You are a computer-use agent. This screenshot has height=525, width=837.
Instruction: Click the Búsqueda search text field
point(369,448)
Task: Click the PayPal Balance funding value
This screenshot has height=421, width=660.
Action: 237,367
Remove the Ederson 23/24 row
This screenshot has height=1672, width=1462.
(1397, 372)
-*-
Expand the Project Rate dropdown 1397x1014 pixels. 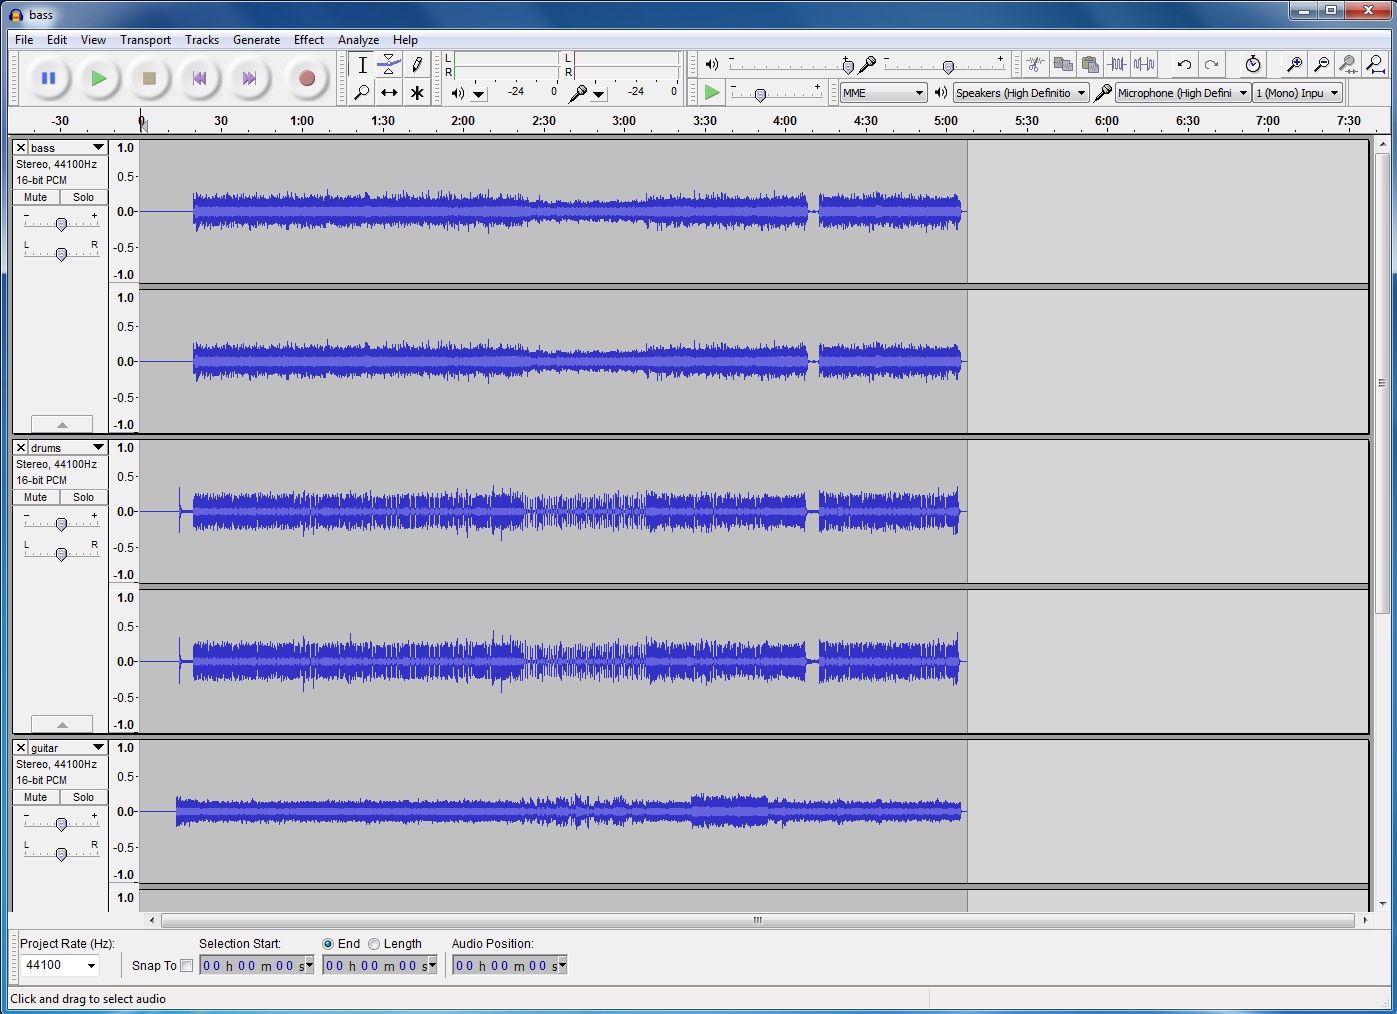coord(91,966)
-*-
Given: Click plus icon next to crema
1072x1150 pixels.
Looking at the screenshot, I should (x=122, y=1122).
-*-
**PROBLEM STATEMENT**
Of all the entries above, retype exactly the lines from the line with "You are a computer-use" to the line with "Task: Click the PayPal Balance funding value", both included, and no others.

**THE COMPLETED TASK**
You are a computer-use agent. This screenshot has height=525, width=837.
Instruction: Click the Búsqueda search text field
point(369,448)
Task: Click the PayPal Balance funding value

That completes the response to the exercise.